A Model for the Wave Localization in a Disordered Periodic Elevated Railway Undergoing In-Plane Vibration

[+] Author and Article Information
Qing-Xu Fu

e-mail: fqxmaster@yahoo.cn

Jian-Fei Lu

e-mail: ljfdoctor@yahoo.com
Department of Civil Engineering,
Jiangsu University,
Zhenjiang, Jiangsu 212013, China

1Corresponding author.

Contributed by the Design Engineering Division of ASME for publication in the JOURNAL OF VIBRATION AND ACOUSTICS. Manuscript received February 9, 2013; final manuscript received May 21, 2013; published online June 19, 2013. Assoc. Editor: Michael Leamy.

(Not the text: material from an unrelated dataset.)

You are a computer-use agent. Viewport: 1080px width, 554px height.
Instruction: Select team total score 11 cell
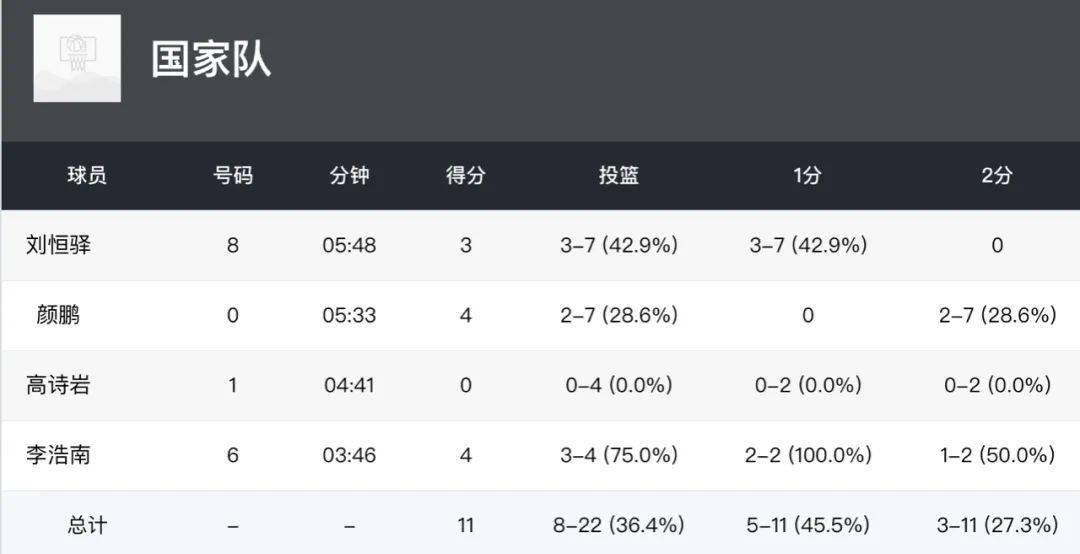466,525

J. Vib. Acoust 135(5), 051027 (Jun 19, 2013) (12 pages) Paper No: VIB-13-1043; doi: 10.1115/1.4024698 History: Received February 09, 2013; Revised May 21, 2013

In this study, a model for the analysis of the wave localization in a special kind of simply-supported beam bridge, namely, the periodic elevated railway (PER), is developed. For simplicity, each span of the PER is supposed to be composed of two longitudinal beams, a pier, and three linking springs. The standard linear solid model is employed to describe the damping of the materials of the piers and beams. Transfer matrix for each span of the PER undergoing in-plane vibration is derived, whereby the wave transfer matrix for each span is obtained. By means of the Wolf's algorithm and using the aforementioned wave transfer matrices, the localization factors accounting for wave localization in the PER are determined. With the proposed model, the influence of the disorder of the beam lengths on the wave localization in the PER is examined. Also, the interactive effect of the damping and the beam-length disorder on the wave localization in the PER is investigated. As a special case, the wave localization in a PER with rigid beam-beam-pier (BBP) junctions is also discussed in this study. Moreover, by the wave transfer matrix method, the wave localization and conversion phenomena in a finite disordered PER segment are investigated. Finally, the relation between the response of a finite disordered PER segment to external loadings and the degrees of the disorder of the PER segment is examined.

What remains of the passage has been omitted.